The national language version of this page is maintained by the respective Member State. The translations have been done by the European Commission service. Possible changes introduced in the original by the competent national authority may not be yet reflected in the translations. The European Commission accepts no responsibility or liability whatsoever with regard to any information or data contained or referred to in this document. Please refer to the legal notice to see copyright rules for the Member State responsible for this page.
This category covers those acts, etc. that are regulated by EU law in some way, but do not require an EIA, do not fall under the IED, do not trigger environmental liability, etc.
The CJEU’s case C-664/15 (“Protect”) is a good example. In plain language: The admitted project in that case was not subject to an EIA, being below the relevant threshold, but still triggered the CJEU to decide that there had to be access to justice and legal standing before a national court, due to fact that the proper application of the Water Framework Directive should be reviewed in a court of law.
The question relates to the types of proceedings that are described in the beginning of the chapter. The second questions asks if in practice the case law of the CJEU prevails and if that is followed by the national courts, and also how effective that access to courts is in the national context.
For decisions, acts or omissions concerning specific activities falling within the scope of EU environmental legislation outside the scope of the EIA and IED Directives either § 1 (1) sentence 1 numbers 2a, 2b, 5 or 6 Environmental Appeals Act (Umwelt-Rechtsbehelfsgesetz, UmwRG) apply.
a) § 1 (1) sentence 1 numbers 2a and 2b UmwRG comprise a smaller range of explicitly named specific activities, inter alia those related to the Seveso Directive.
In these cases, individuals have standing according to the usual rules.
According to § 2 (1) no. 2 UmwRG, NGOs have standing according to the usual rules, provided that they can assert an infringement of legal provisions that are related to the environment in the meaning of § 1 (4) UmwRG.
The special deadlines of § 2 (3) sentence 1 UmwRG and § 6 UmwRG apply.
b) For all other decisions, acts or omissions of the category 2.1, § 1 (1) sentence 1 no. 5 UmwRG applies.
Individuals have standing in these cases according to the general rules, § 42 Law on Administrative Court Procedure (Verwaltungsgerichtsordnung, VwGO), i.e. if they can maintain a possible violation of their own rights. The question is then whether “a law related to the environment” provides for such a right. For more details see 1.4 3).
NGOs have standing according to the usual rules, provided they can assert an infringement of legal provisions that are related to the environment in the meaning of § 1 (4) UmwRG, § 2 (1) sentence 2 UmwRG.
The special deadlines of § 2 (3) sentence 1 UmwRG and § 6 UmwRG apply; the deadline of § 2 (3) sentence 2 UmwRG also applies.

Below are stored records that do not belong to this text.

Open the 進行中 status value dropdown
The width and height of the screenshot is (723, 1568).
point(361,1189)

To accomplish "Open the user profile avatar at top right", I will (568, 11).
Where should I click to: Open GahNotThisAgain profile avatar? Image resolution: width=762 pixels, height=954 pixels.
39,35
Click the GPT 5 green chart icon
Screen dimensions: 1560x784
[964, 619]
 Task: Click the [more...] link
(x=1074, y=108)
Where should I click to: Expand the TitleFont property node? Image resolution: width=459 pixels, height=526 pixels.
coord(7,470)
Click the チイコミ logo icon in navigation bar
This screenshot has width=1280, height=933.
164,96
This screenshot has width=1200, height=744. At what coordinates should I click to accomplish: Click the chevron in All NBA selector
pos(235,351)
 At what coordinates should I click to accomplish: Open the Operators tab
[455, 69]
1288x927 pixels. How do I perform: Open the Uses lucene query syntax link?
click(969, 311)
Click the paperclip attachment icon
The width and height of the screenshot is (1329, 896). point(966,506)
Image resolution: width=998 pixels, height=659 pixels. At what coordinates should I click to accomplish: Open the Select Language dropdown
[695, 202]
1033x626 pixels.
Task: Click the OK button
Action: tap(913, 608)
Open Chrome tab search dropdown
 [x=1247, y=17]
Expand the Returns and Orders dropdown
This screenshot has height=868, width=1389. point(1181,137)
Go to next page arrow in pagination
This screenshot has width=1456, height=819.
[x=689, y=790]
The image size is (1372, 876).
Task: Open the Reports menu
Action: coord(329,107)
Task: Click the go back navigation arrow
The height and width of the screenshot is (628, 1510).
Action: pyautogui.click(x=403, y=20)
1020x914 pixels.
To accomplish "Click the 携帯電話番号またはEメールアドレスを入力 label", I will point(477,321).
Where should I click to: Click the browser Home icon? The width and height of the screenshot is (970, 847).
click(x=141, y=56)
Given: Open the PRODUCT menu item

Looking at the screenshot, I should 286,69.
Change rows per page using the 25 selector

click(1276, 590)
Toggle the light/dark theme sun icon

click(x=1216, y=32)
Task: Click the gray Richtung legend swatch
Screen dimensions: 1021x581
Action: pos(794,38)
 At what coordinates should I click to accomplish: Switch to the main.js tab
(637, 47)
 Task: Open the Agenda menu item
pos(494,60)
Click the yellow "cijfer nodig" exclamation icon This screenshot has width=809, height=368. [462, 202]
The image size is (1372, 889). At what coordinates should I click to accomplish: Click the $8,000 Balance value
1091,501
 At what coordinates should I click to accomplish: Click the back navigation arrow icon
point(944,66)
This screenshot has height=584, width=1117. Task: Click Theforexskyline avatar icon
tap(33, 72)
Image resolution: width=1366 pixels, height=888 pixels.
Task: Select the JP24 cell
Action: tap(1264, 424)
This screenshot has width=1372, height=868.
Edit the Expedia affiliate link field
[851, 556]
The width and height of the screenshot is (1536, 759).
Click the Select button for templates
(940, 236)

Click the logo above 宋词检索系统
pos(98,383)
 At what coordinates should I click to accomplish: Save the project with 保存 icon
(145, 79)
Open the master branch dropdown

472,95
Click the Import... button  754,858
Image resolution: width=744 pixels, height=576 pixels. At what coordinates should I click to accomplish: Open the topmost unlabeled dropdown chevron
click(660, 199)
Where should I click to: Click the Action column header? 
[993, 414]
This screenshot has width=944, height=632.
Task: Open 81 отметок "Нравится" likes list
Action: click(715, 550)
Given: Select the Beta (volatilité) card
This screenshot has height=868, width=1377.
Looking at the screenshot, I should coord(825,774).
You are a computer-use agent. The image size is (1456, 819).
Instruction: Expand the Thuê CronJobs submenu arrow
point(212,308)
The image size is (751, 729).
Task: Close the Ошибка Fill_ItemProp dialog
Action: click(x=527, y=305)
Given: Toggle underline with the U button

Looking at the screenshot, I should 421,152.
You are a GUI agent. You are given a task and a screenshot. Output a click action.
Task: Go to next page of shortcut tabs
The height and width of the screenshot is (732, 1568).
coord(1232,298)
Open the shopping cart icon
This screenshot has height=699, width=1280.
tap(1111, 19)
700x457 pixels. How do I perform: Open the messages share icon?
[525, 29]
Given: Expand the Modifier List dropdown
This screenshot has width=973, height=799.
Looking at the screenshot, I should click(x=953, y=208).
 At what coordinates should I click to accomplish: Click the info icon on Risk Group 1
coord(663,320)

§ 1 (1) sentence 1 no. 5 UmwRG provides for access to justice if the decisions, acts or omissions in question qualify as administrative decisions (Verwaltungsakte) or public law contracts (öffentlich-rechtliche Verträge). For all other decisions, acts or omissions, there is no standing except if one can maintain a possible violation of one’s own rights, § 42 (2) VwGO. This is e.g. the case for statutory orders or merely factual acts (Realakte).[1] However, a statutory order may be challenged indirectly by appealing an administrative decision based on said order. In that case, the lawfulness of the statutory order is a prerequisite to the lawfulness of the administrative decision.
It is noteworthy that there is a pending case before the CJEU[2] on the question “whether” and, if so, “how” access to justice in environmental matters concerning product approvals, for example with regard to vehicles, has to be granted.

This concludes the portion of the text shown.